You need to find a c (as you mentioned in your problem), and you need to show that the inequality holds for all n greater than some k.

By showing that you can find the c and k in question, then by definition you've proved the big-O bound.

Conversely, if you can't find such a c and k, this is because the function on the left is not really upper-bounded by the function on the right. That shouldn't be the case here, though (and you'll know you're getting a more intuitive understanding of asymptotic growth/bounding when you can articulate exactly why).

Platinum Azure
.. i already knew this the problem is that i can't find the c an k parameters even though i know they exist , that why i was asking for help
Giolo
Trial and error is all you can do here. I'm serious.
Platinum Azure
+1  A: 

By definition, f(n) = O(g(n)) is true if there exists a constant M such that |f(n)| < M|g(n)| for every n.
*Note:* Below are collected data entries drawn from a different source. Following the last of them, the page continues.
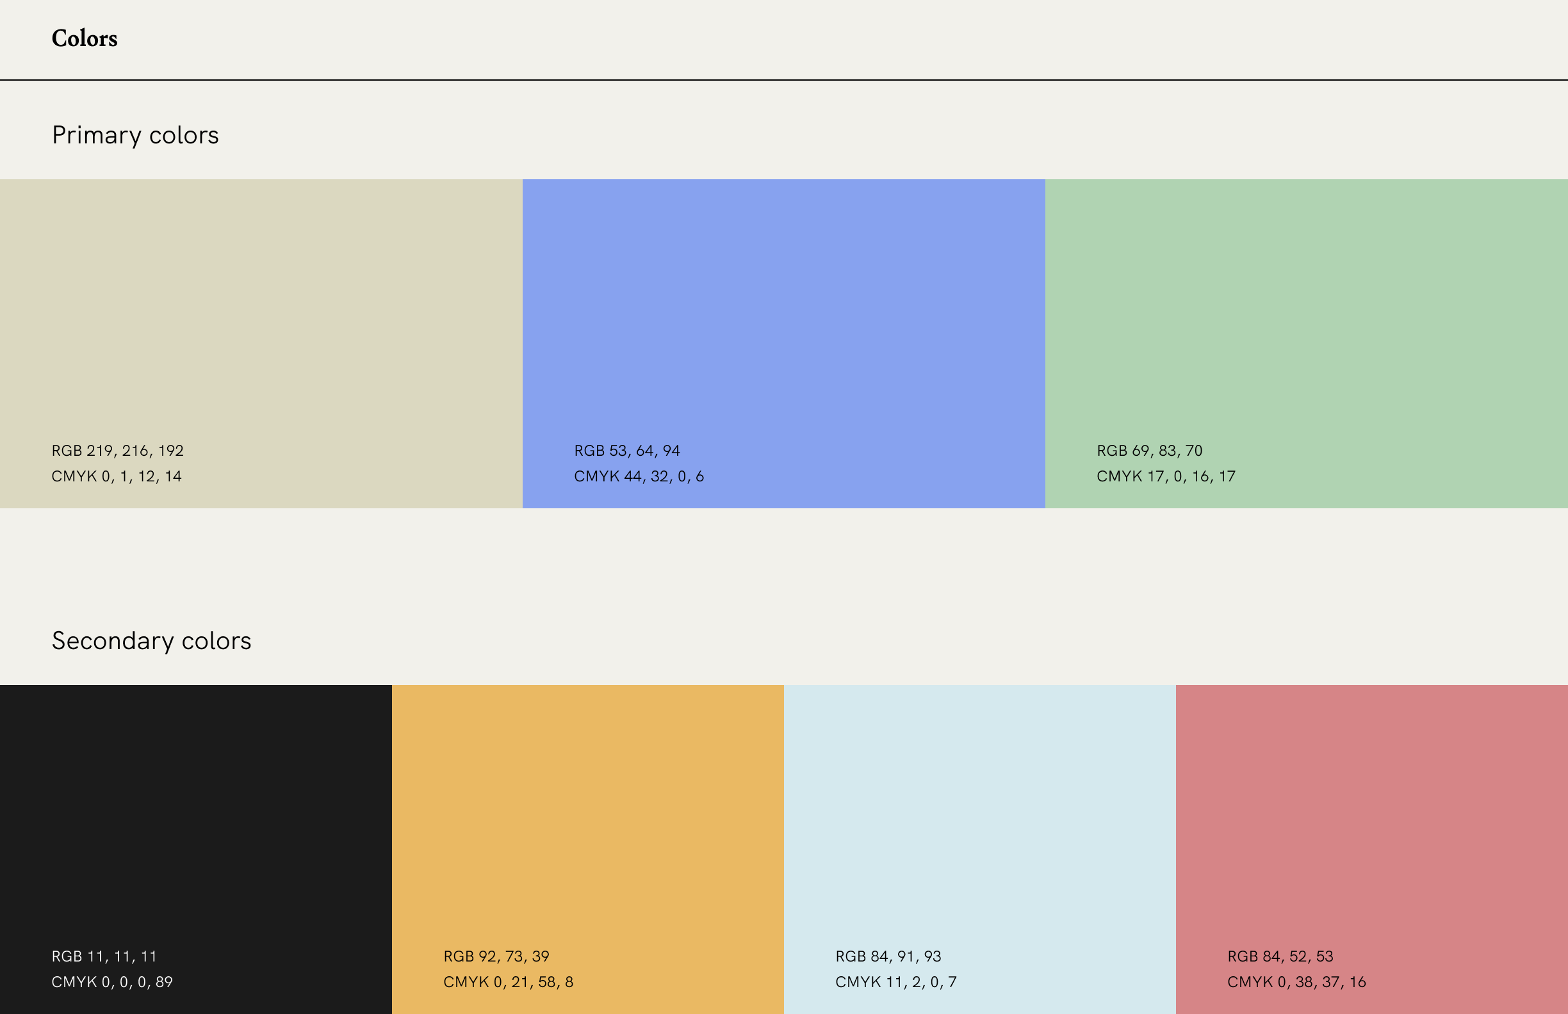The image size is (1568, 1014).
Task: Click the "Colors" page title
Action: coord(84,38)
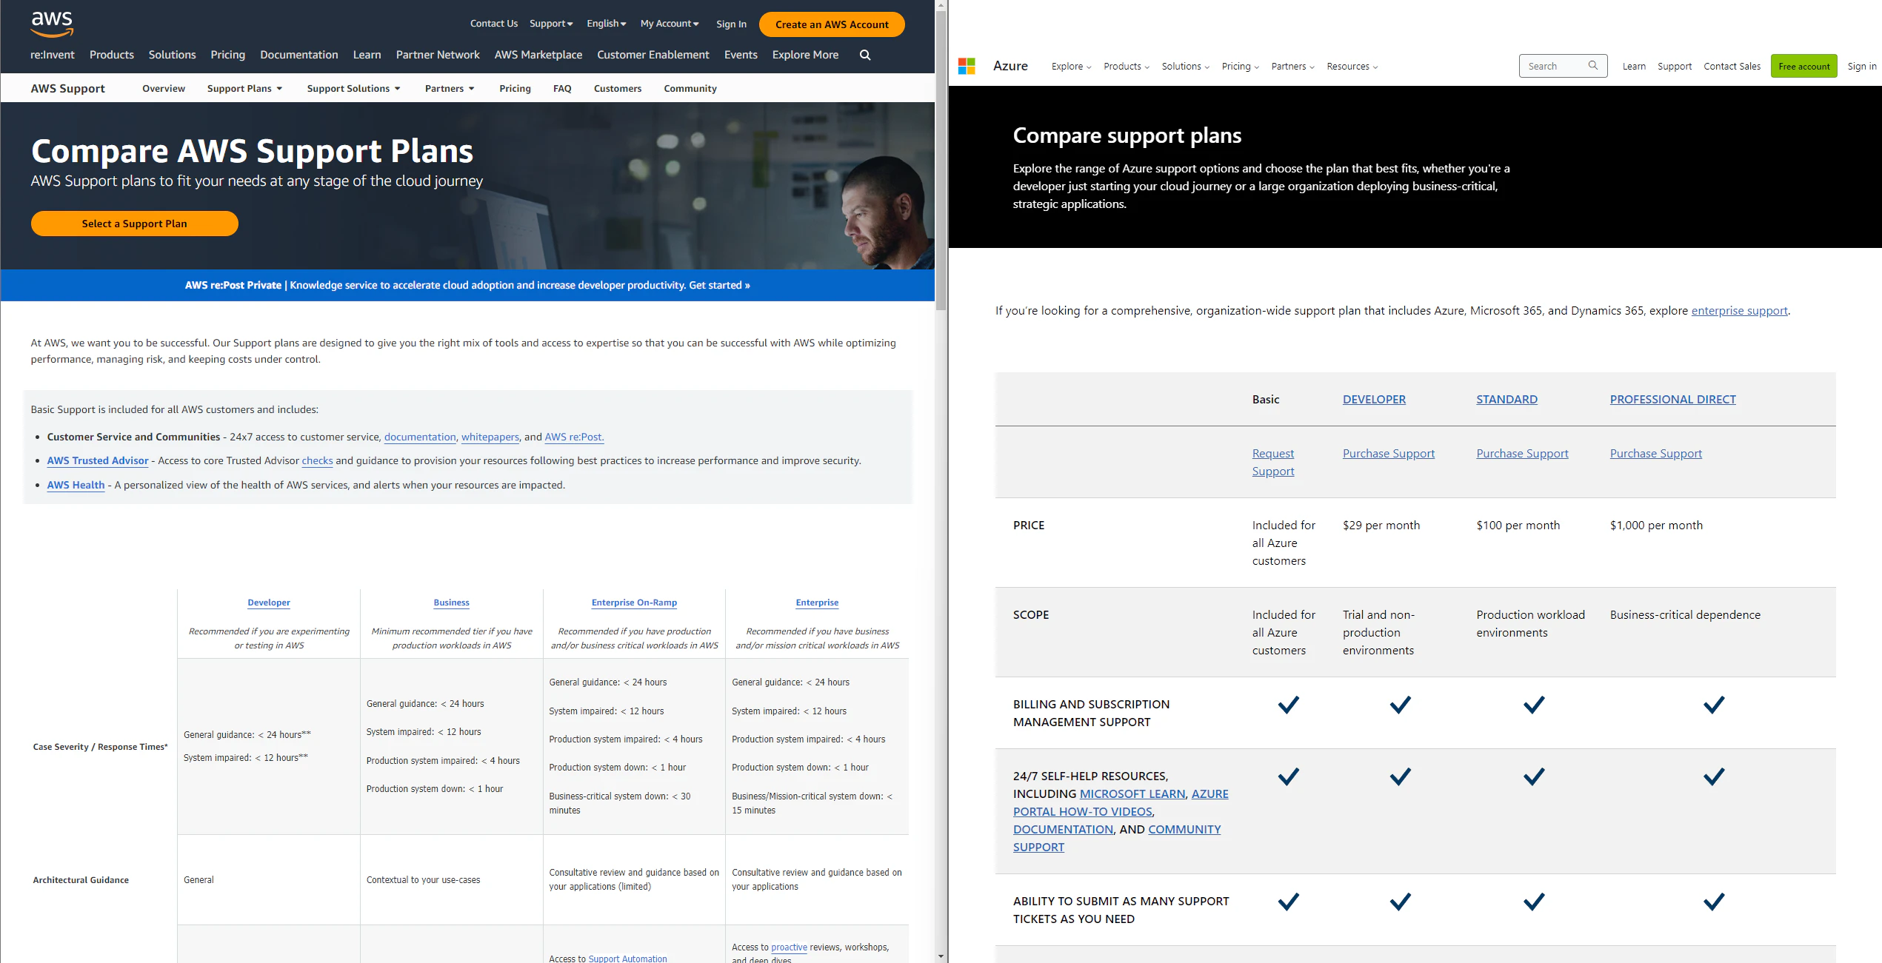The width and height of the screenshot is (1882, 963).
Task: Click the Create an AWS Account button
Action: pos(831,24)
In computer science, numbers are nonnegative, so this amounts to finding an M such that f(n) / g(n) < M

This, in turn, can be done by proving that f(n) / g(n) has a finite limit as n increases towards infinity (by definition of a limit). Which, in the case of your (n^2 + n log n) * (3/4)^n is pretty obvious by virtue of how exponential functions work.

Victor Nicollet
you mean doing : lim n--> infinity of (n^2+nlogn)* 3^n / (4^n) ?
Giolo
yes (the answer is exceedingly simple)
Victor Nicollet